Friday, February 10, 2006

OK, just one more

Since I can't sleep with this one chugging through my head, I'll hit one more topic tonight.

This report from truthout.org (admittedly a left wing site, although Matt Drudge, one of the more conservative voices on the net, lends it credence by posting it as well on his site) is pretty interesting.

If true, it appears that the NSA wire tapping of American citizens began well before 9/11. In fact, according to the article, longstanding NSA protocol held that if the NSA spied on American citizens, the agency was to black out the identities if it did not immediately destroy the information.

Bush and his Department of Defense changed that BEFORE 9/11, so that the NSA kept a running list of names of citizens it had spied on, and made those names available to the Administration.

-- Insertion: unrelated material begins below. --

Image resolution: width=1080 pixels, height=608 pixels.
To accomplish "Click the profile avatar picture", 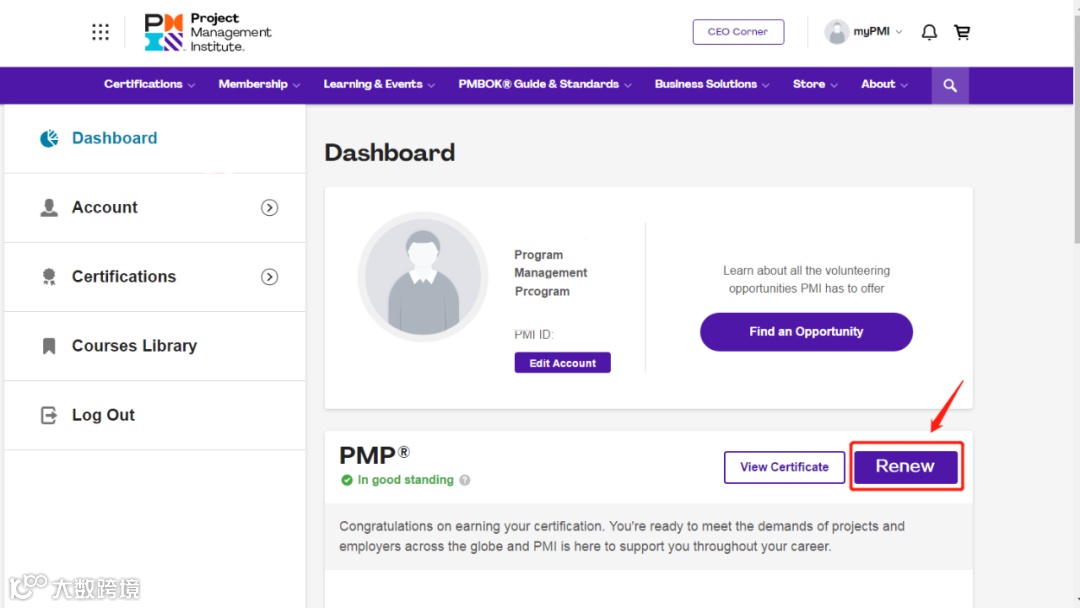I will click(x=423, y=277).
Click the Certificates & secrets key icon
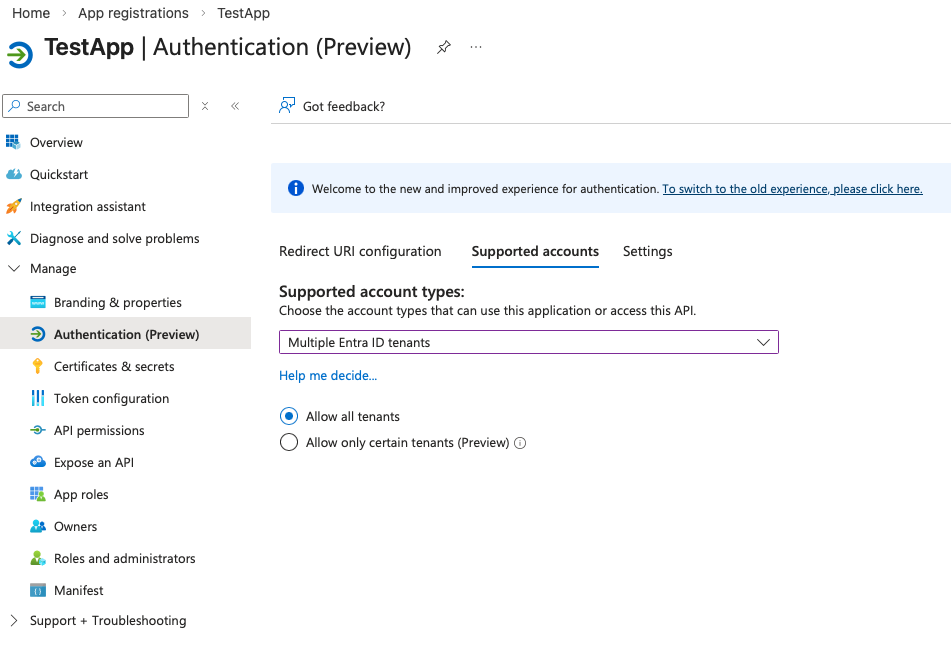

Read the whole article. It seems that one of the Administration's arguments in favor of the President having the authorization to conduct these warrantless wire taps, that Congress granted it (even though they say they didn't) when they granted him the power to use force while fighting terror, may be deflating. After all, they can't claim no law was broken because Congress granted him that power, if he started the program before Congress passed the force resolution (or indeed before there was any reason for passing it).

Oh, and by the way, if this is true, it kind of puts lie to another of the Bush talking points of late: That if we'd had such a program in place before 9/11, we could have stopped the attacks. Never mind that we now know of over 50 different sources of information that pointed to such an attack which were ignored, and now nevermind that they actually HAD such a program and it DIDN'T stop the attacks.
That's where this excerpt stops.